Task directions: Copy the text of all the material below word for word, and leave out the pictures.
——————————
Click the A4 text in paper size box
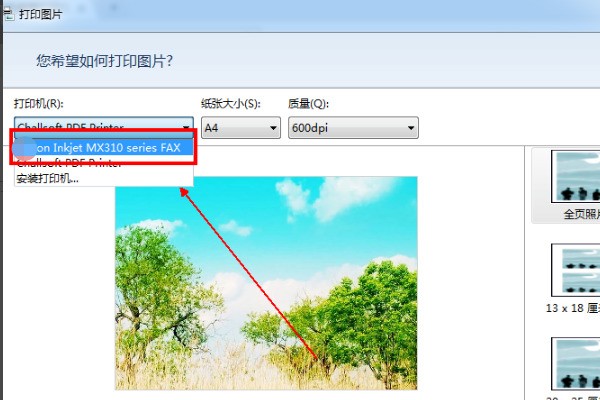This screenshot has height=400, width=600. point(211,128)
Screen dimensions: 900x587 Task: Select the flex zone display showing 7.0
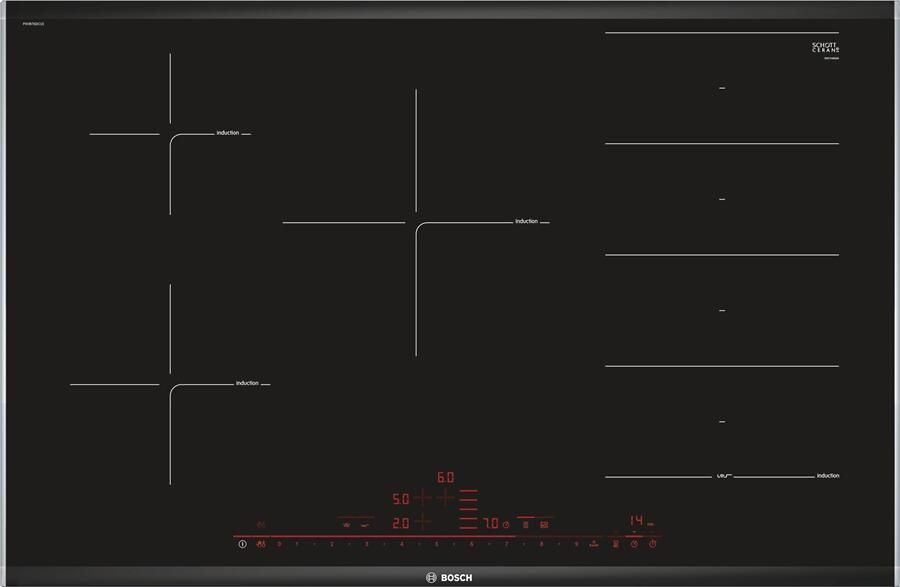point(490,522)
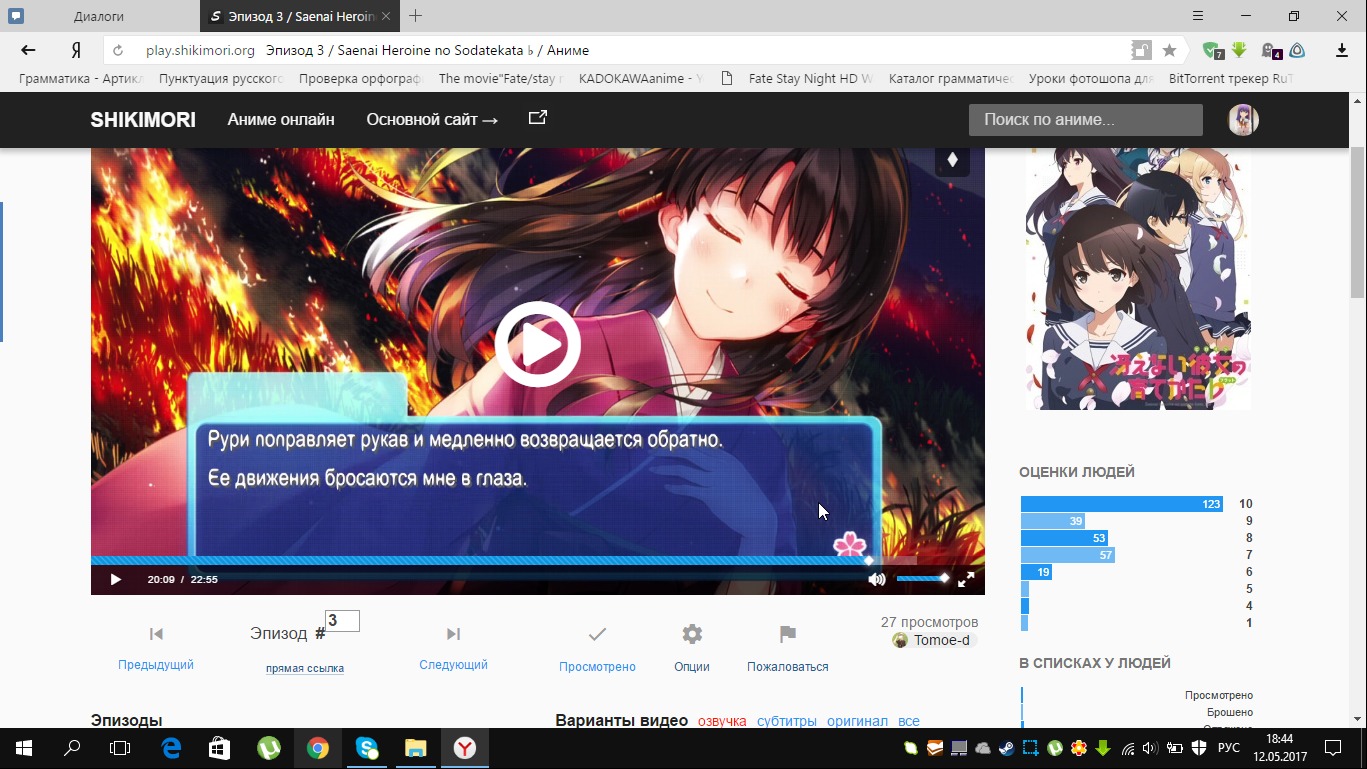The image size is (1367, 769).
Task: Adjust the video volume slider
Action: (922, 578)
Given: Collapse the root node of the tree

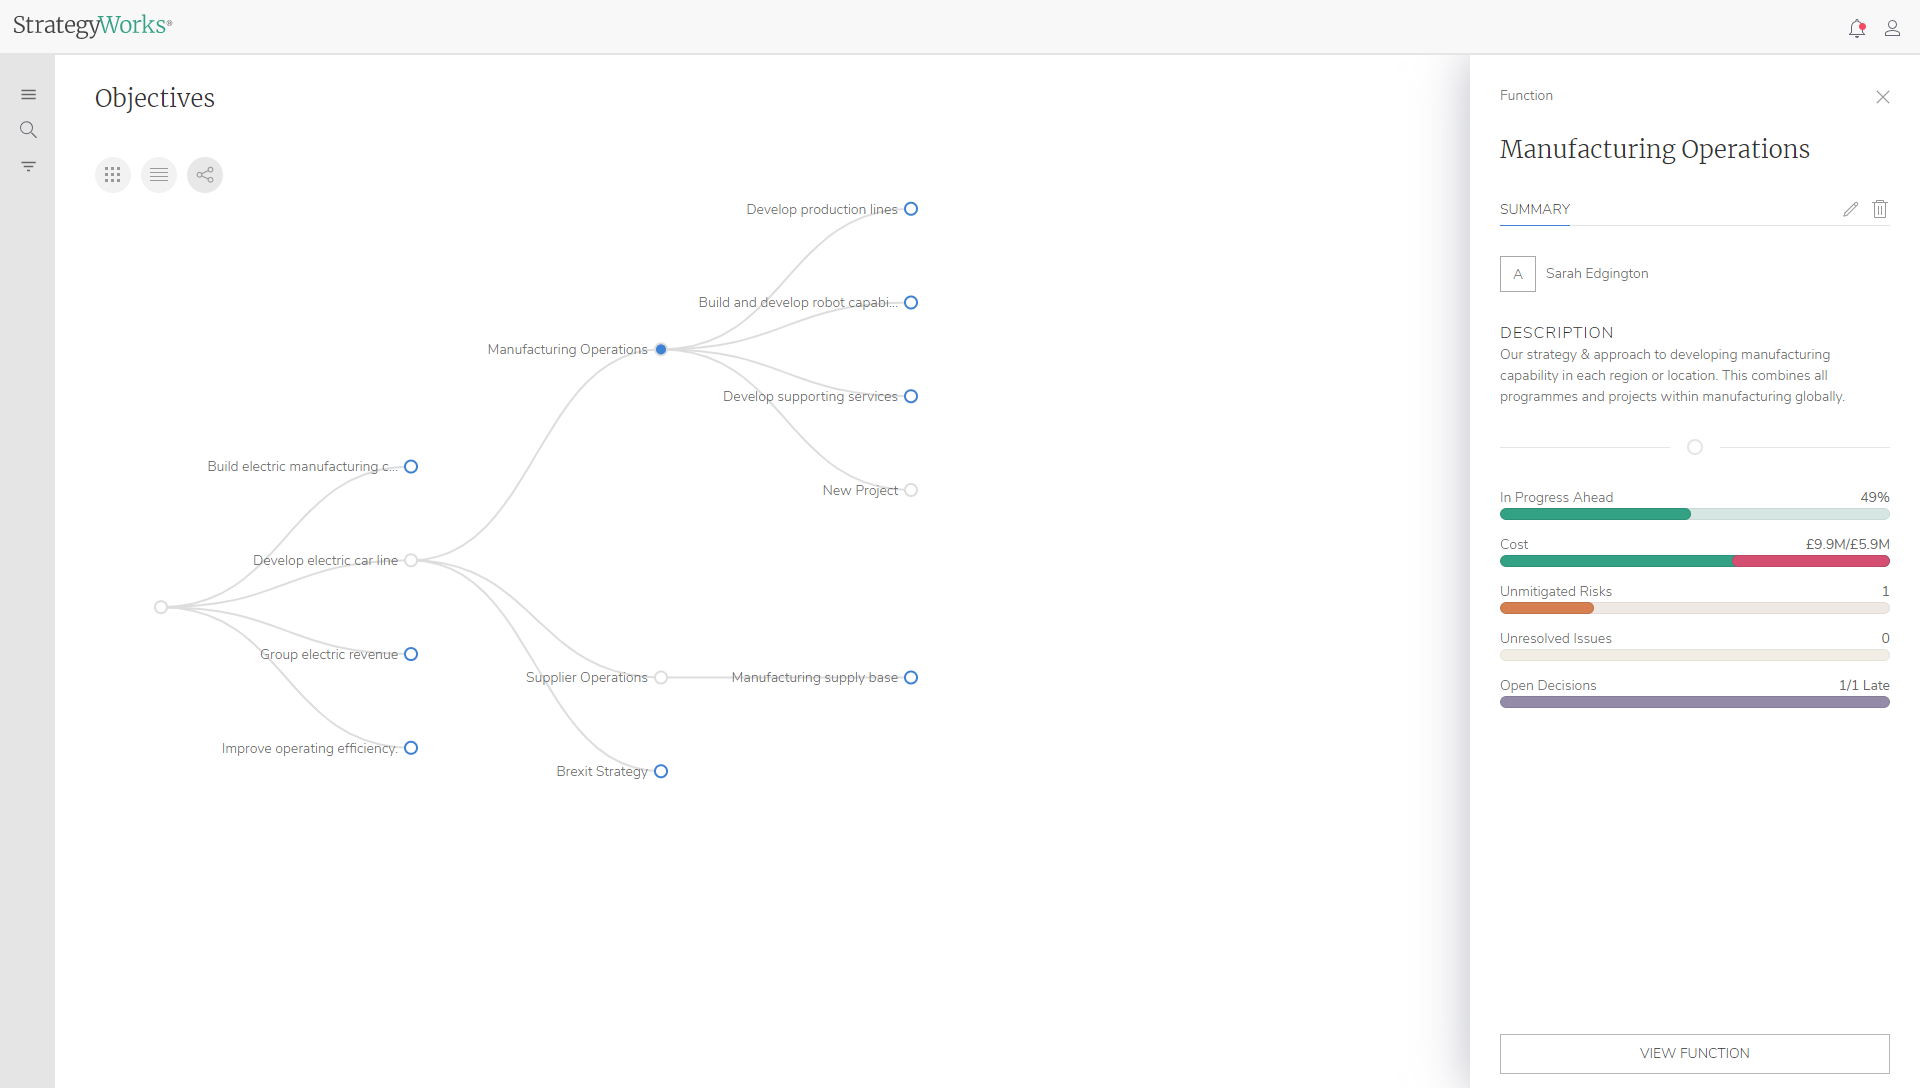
——————————
Solution for this task:
Click the A4 text in paper size box
This screenshot has height=400, width=600. point(211,128)
Screen dimensions: 900x587 Task: Select the flex zone display showing 7.0
point(490,522)
The image size is (1367, 769).
Task: Adjust the video volume slider
Action: (922, 578)
Given: Collapse the root node of the tree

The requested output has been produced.